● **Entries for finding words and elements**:
- - -

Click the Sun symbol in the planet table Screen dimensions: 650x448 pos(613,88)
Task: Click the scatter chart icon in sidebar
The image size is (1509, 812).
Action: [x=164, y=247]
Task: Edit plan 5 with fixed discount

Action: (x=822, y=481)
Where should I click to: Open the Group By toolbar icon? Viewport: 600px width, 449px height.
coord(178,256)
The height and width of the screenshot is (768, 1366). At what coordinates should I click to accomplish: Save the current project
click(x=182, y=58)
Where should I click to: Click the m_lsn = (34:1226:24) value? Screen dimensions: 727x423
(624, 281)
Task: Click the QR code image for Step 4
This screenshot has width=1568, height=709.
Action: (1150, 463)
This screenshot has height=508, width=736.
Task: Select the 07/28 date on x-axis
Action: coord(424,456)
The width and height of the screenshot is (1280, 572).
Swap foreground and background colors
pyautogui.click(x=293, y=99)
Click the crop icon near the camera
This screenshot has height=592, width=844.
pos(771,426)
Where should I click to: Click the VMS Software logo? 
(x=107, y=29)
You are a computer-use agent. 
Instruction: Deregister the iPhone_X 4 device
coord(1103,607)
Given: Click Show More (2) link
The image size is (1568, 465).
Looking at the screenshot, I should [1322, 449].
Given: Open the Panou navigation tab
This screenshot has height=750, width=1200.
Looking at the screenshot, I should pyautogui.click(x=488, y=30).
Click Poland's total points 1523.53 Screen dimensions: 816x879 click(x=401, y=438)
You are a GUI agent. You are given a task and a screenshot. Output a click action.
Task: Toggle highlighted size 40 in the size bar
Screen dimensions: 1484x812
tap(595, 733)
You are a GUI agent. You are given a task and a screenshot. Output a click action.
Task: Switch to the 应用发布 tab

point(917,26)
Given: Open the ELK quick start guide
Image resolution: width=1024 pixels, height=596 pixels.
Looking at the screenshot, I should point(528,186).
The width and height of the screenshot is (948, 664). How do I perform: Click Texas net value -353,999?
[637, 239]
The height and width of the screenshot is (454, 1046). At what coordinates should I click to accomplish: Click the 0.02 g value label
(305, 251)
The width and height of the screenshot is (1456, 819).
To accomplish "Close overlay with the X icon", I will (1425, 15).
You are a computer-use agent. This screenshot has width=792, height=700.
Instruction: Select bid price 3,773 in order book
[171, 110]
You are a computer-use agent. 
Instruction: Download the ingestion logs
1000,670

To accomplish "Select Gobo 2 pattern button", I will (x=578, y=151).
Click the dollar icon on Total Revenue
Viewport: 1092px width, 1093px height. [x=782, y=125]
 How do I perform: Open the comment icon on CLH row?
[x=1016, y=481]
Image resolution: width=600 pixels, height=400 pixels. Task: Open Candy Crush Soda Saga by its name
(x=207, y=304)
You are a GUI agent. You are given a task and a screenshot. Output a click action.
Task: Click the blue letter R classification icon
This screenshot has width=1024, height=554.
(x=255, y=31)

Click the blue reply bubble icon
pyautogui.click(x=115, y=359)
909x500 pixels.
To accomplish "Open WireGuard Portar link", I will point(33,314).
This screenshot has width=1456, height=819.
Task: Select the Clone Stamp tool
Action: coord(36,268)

- - -

● **Exercise details**: Reproduce every one of the entries above, word for word, with nothing changed.

● **Task answer**:
Click the Sun symbol in the planet table Screen dimensions: 650x448 pos(613,88)
Task: Click the scatter chart icon in sidebar
The image size is (1509, 812).
Action: [x=164, y=247]
Task: Edit plan 5 with fixed discount

Action: (x=822, y=481)
Where should I click to: Open the Group By toolbar icon? Viewport: 600px width, 449px height.
coord(178,256)
The height and width of the screenshot is (768, 1366). At what coordinates should I click to accomplish: Save the current project
click(x=182, y=58)
Where should I click to: Click the m_lsn = (34:1226:24) value? Screen dimensions: 727x423
(624, 281)
Task: Click the QR code image for Step 4
This screenshot has width=1568, height=709.
Action: (1150, 463)
This screenshot has height=508, width=736.
Task: Select the 07/28 date on x-axis
Action: coord(424,456)
The width and height of the screenshot is (1280, 572).
Swap foreground and background colors
pyautogui.click(x=293, y=99)
Click the crop icon near the camera
This screenshot has height=592, width=844.
pos(771,426)
Where should I click to: Click the VMS Software logo? 
(x=107, y=29)
You are a computer-use agent. 
Instruction: Deregister the iPhone_X 4 device
coord(1103,607)
Given: Click Show More (2) link
The image size is (1568, 465).
Looking at the screenshot, I should [1322, 449].
Given: Open the Panou navigation tab
This screenshot has height=750, width=1200.
Looking at the screenshot, I should pyautogui.click(x=488, y=30).
Click Poland's total points 1523.53 Screen dimensions: 816x879 click(x=401, y=438)
You are a GUI agent. You are given a task and a screenshot. Output a click action.
Task: Toggle highlighted size 40 in the size bar
Screen dimensions: 1484x812
tap(595, 733)
You are a GUI agent. You are given a task and a screenshot. Output a click action.
Task: Switch to the 应用发布 tab

point(917,26)
Given: Open the ELK quick start guide
Image resolution: width=1024 pixels, height=596 pixels.
Looking at the screenshot, I should point(528,186).
The width and height of the screenshot is (948, 664). How do I perform: Click Texas net value -353,999?
[637, 239]
The height and width of the screenshot is (454, 1046). At what coordinates should I click to accomplish: Click the 0.02 g value label
(305, 251)
The width and height of the screenshot is (1456, 819).
To accomplish "Close overlay with the X icon", I will (1425, 15).
You are a computer-use agent. This screenshot has width=792, height=700.
Instruction: Select bid price 3,773 in order book
[171, 110]
You are a computer-use agent. 
Instruction: Download the ingestion logs
1000,670

To accomplish "Select Gobo 2 pattern button", I will (x=578, y=151).
Click the dollar icon on Total Revenue
Viewport: 1092px width, 1093px height. [x=782, y=125]
 How do I perform: Open the comment icon on CLH row?
[x=1016, y=481]
Image resolution: width=600 pixels, height=400 pixels. Task: Open Candy Crush Soda Saga by its name
(x=207, y=304)
You are a GUI agent. You are given a task and a screenshot. Output a click action.
Task: Click the blue letter R classification icon
This screenshot has width=1024, height=554.
(x=255, y=31)

Click the blue reply bubble icon
pyautogui.click(x=115, y=359)
909x500 pixels.
To accomplish "Open WireGuard Portar link", I will point(33,314).
This screenshot has width=1456, height=819.
Task: Select the Clone Stamp tool
Action: coord(36,268)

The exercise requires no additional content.